Goal of the exercise: The full data, repeated exactly, is the only answer needed.

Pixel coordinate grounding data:
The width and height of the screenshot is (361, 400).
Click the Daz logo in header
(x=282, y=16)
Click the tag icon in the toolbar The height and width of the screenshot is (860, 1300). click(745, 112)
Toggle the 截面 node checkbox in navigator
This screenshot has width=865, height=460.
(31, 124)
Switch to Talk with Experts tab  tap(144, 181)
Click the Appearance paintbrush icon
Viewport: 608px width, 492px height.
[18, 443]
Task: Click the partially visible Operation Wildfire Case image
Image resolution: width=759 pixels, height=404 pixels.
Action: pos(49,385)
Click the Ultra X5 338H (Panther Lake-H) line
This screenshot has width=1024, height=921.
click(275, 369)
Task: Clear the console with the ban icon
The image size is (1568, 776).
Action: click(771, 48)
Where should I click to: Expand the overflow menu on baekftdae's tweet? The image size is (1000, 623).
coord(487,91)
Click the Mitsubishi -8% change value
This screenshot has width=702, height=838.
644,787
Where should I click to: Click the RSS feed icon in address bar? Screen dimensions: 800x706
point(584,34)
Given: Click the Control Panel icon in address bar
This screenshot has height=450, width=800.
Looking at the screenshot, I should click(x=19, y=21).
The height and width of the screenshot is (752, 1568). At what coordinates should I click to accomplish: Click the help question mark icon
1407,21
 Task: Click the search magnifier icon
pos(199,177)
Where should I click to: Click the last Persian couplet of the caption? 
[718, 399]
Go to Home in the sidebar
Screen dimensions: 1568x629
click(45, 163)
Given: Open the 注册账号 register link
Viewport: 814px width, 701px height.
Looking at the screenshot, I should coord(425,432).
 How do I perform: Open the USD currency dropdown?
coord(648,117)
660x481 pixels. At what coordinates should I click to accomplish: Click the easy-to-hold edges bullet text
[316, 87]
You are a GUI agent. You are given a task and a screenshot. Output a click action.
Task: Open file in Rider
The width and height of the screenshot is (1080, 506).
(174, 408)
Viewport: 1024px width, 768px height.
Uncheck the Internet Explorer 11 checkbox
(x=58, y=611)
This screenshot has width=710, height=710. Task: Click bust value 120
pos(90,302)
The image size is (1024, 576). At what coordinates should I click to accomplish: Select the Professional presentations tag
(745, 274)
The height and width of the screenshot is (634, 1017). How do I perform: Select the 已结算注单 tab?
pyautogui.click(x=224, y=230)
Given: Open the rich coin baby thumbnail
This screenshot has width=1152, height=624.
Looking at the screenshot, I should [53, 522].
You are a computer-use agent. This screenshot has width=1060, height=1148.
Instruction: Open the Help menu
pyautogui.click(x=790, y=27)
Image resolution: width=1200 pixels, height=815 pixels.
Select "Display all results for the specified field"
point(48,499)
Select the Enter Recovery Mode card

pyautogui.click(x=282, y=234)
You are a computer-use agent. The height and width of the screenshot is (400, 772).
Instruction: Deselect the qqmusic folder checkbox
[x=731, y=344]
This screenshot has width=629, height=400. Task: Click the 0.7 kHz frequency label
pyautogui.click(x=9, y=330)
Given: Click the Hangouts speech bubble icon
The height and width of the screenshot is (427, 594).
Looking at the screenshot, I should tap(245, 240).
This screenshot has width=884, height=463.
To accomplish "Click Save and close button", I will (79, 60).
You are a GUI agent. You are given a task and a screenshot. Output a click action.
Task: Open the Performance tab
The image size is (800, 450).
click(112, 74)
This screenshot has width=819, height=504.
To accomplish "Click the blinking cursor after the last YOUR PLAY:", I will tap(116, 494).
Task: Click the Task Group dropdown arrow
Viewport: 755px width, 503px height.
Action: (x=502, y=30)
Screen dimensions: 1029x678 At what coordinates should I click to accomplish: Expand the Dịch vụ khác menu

Answer to the exercise:
The width and height of the screenshot is (361, 400).
Click the Daz logo in header
(x=282, y=16)
Click the tag icon in the toolbar The height and width of the screenshot is (860, 1300). click(745, 112)
Toggle the 截面 node checkbox in navigator
This screenshot has width=865, height=460.
(31, 124)
Switch to Talk with Experts tab  tap(144, 181)
Click the Appearance paintbrush icon
Viewport: 608px width, 492px height.
[18, 443]
Task: Click the partially visible Operation Wildfire Case image
Image resolution: width=759 pixels, height=404 pixels.
Action: pos(49,385)
Click the Ultra X5 338H (Panther Lake-H) line
This screenshot has width=1024, height=921.
click(275, 369)
Task: Clear the console with the ban icon
The image size is (1568, 776).
Action: click(771, 48)
Where should I click to: Expand the overflow menu on baekftdae's tweet? The image size is (1000, 623).
coord(487,91)
Click the Mitsubishi -8% change value
This screenshot has width=702, height=838.
644,787
Where should I click to: Click the RSS feed icon in address bar? Screen dimensions: 800x706
point(584,34)
Given: Click the Control Panel icon in address bar
This screenshot has height=450, width=800.
Looking at the screenshot, I should click(x=19, y=21).
The height and width of the screenshot is (752, 1568). At what coordinates should I click to accomplish: Click the help question mark icon
1407,21
 Task: Click the search magnifier icon
pos(199,177)
Where should I click to: Click the last Persian couplet of the caption? 
[718, 399]
Go to Home in the sidebar
Screen dimensions: 1568x629
click(45, 163)
Given: Open the 注册账号 register link
Viewport: 814px width, 701px height.
Looking at the screenshot, I should coord(425,432).
 How do I perform: Open the USD currency dropdown?
coord(648,117)
660x481 pixels. At what coordinates should I click to accomplish: Click the easy-to-hold edges bullet text
[316, 87]
You are a GUI agent. You are given a task and a screenshot. Output a click action.
Task: Open file in Rider
The width and height of the screenshot is (1080, 506).
(174, 408)
Viewport: 1024px width, 768px height.
Uncheck the Internet Explorer 11 checkbox
(x=58, y=611)
This screenshot has width=710, height=710. Task: Click bust value 120
pos(90,302)
The image size is (1024, 576). At what coordinates should I click to accomplish: Select the Professional presentations tag
(745, 274)
The height and width of the screenshot is (634, 1017). How do I perform: Select the 已结算注单 tab?
pyautogui.click(x=224, y=230)
Given: Open the rich coin baby thumbnail
This screenshot has width=1152, height=624.
Looking at the screenshot, I should [53, 522].
You are a computer-use agent. This screenshot has width=1060, height=1148.
Instruction: Open the Help menu
pyautogui.click(x=790, y=27)
Image resolution: width=1200 pixels, height=815 pixels.
Select "Display all results for the specified field"
point(48,499)
Select the Enter Recovery Mode card

pyautogui.click(x=282, y=234)
You are a computer-use agent. The height and width of the screenshot is (400, 772).
Instruction: Deselect the qqmusic folder checkbox
[x=731, y=344]
This screenshot has width=629, height=400. Task: Click the 0.7 kHz frequency label
pyautogui.click(x=9, y=330)
Given: Click the Hangouts speech bubble icon
The height and width of the screenshot is (427, 594).
Looking at the screenshot, I should tap(245, 240).
This screenshot has width=884, height=463.
To accomplish "Click Save and close button", I will (79, 60).
You are a GUI agent. You are given a task and a screenshot. Output a click action.
Task: Open the Performance tab
The image size is (800, 450).
click(112, 74)
This screenshot has width=819, height=504.
To accomplish "Click the blinking cursor after the last YOUR PLAY:", I will tap(116, 494).
Task: Click the Task Group dropdown arrow
Viewport: 755px width, 503px height.
Action: (x=502, y=30)
Screen dimensions: 1029x678 At what coordinates should I click to accomplish: Expand the Dịch vụ khác menu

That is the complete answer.